··· MATERIALS PROVIDED
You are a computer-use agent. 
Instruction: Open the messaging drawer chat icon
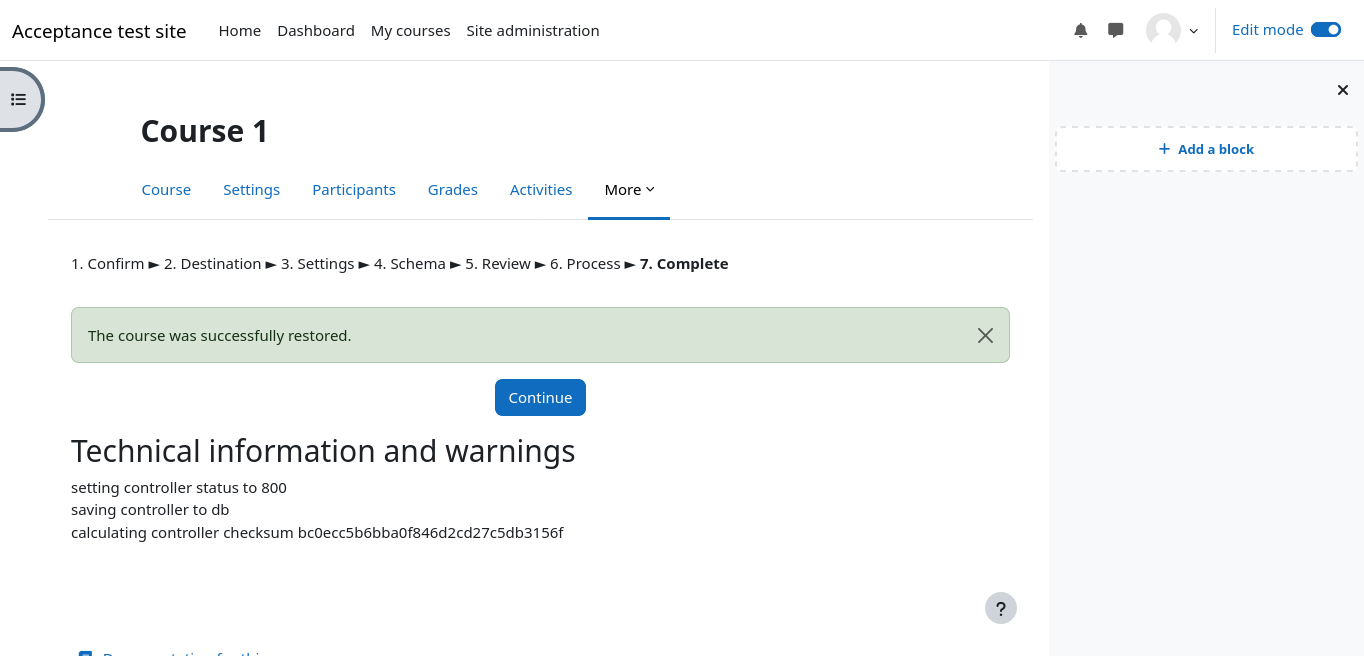click(x=1116, y=30)
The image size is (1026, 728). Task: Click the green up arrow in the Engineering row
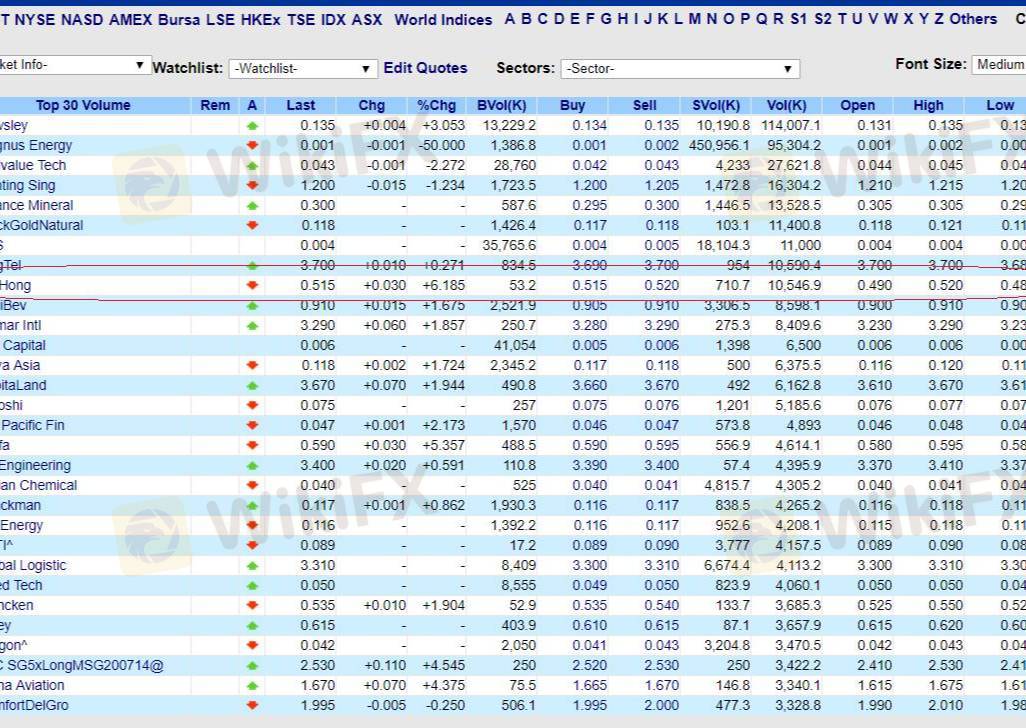tap(252, 466)
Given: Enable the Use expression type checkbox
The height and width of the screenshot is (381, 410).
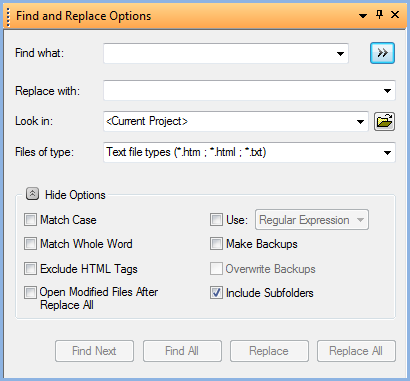Looking at the screenshot, I should [x=216, y=220].

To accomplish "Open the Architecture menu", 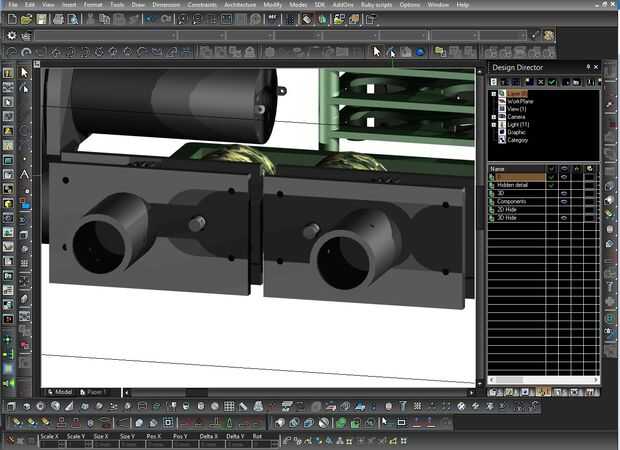I will pos(240,5).
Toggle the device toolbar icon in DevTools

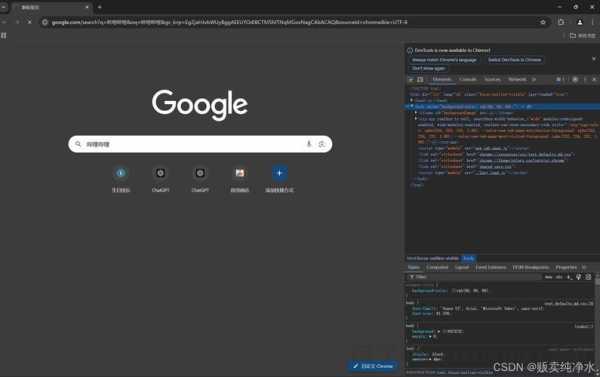click(x=420, y=80)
······
> _WHAT THE TASK REQUIRES_: List the lines as a numbered list from the start of the records through the line containing "Looking at the", without blank lines or pictures.

> _FINAL RESULT_:
1. You are a computer-use agent. 
2. Instruction: Open the messaging drawer chat icon
3. click(x=1116, y=30)
4. The image size is (1026, 728). Task: Click the green up arrow in the Engineering row
5. tap(252, 466)
6. Given: Enable the Use expression type checkbox
7. The height and width of the screenshot is (381, 410).
8. Looking at the screenshot, I should [x=216, y=220].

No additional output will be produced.